Opposition takes hit
The NDP's Coffin addressed her party and the public just after noon on Saturday, hugging her campaign team before taking the podium.
"What a fine-looking group of candidates," she said, beaming, after a long initial pause. But her optimism quickly pivoted to critique, as Coffin condemned the embattled election as "a resounding lesson in democracy" and suggested the historically low turnout would bring legal challenges.
Less than 50 per cent of eligible voters cast a ballot.
WATCH | Alison Coffin says 'dark' outcome for democracy in N.L. vote
Crosbie, who did not hold a public event on Saturday, released a pre-recorded statement to media just before 12:30 p.m. NT, saying he would "take a few days" to reflect on the results and speak with his caucus and family to determine "where we go from here."
He thanked the voters of Windsor Lake for the opportunity to represent them. Crosbie, the son of late politician John Crosbie, has led the PCs since 2018, when he was elected as head of the party without holding a seat.

## EXTRACTED DATA
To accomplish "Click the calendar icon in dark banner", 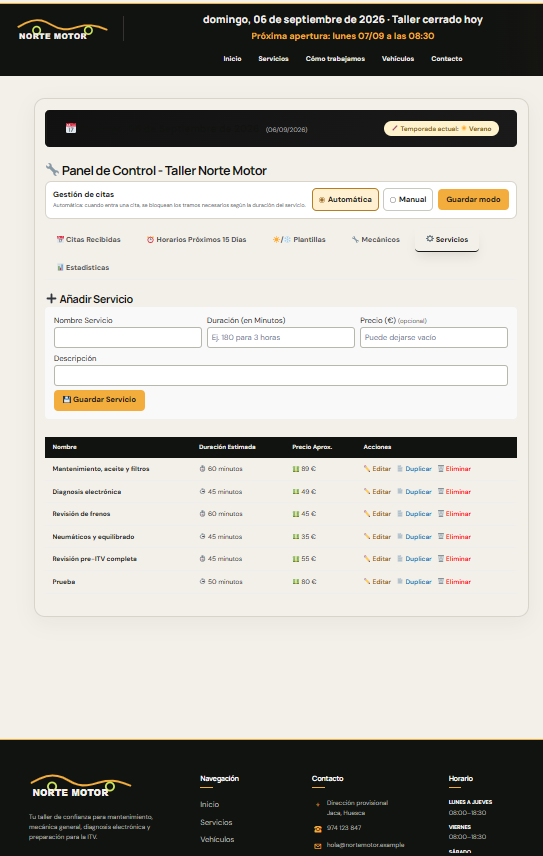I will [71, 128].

...

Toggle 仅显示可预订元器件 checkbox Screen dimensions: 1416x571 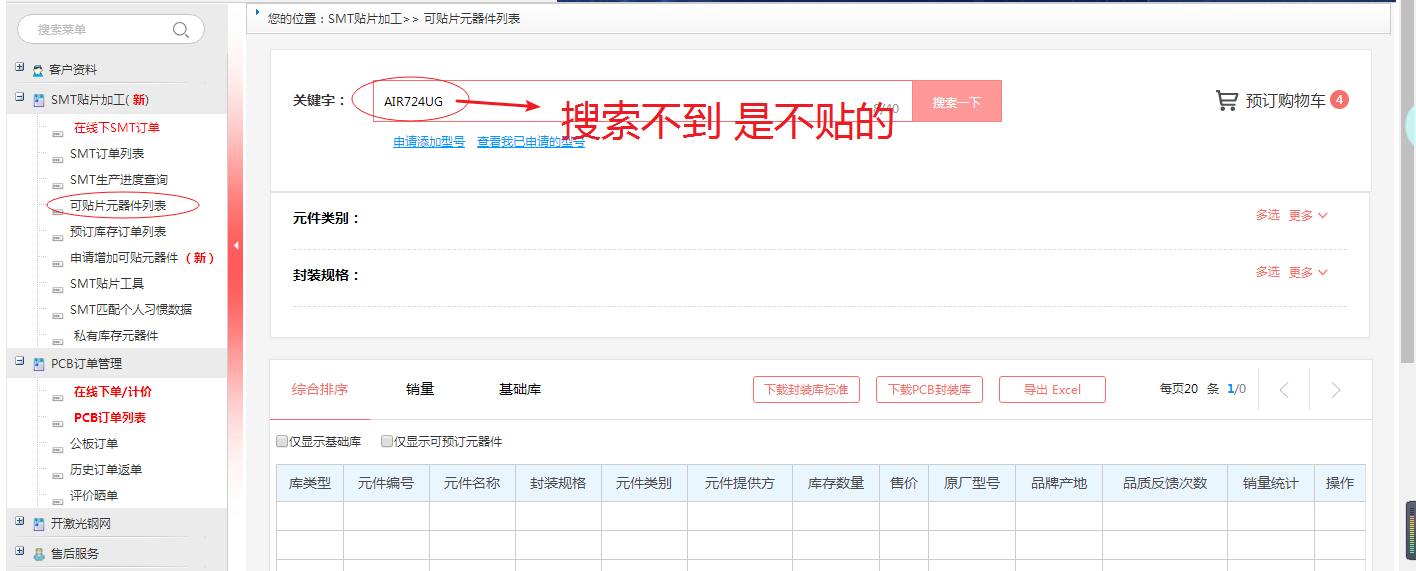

## EXERCISE DETAILS
Quote everything in the election passage from "Less than 50" down to "holding a seat.". Work from the election passage alone, not from the rows.

## SOLVED EXERCISE
Less than 50 per cent of eligible voters cast a ballot.
WATCH | Alison Coffin says 'dark' outcome for democracy in N.L. vote
Crosbie, who did not hold a public event on Saturday, released a pre-recorded statement to media just before 12:30 p.m. NT, saying he would "take a few days" to reflect on the results and speak with his caucus and family to determine "where we go from here."
He thanked the voters of Windsor Lake for the opportunity to represent them. Crosbie, the son of late politician John Crosbie, has led the PCs since 2018, when he was elected as head of the party without holding a seat.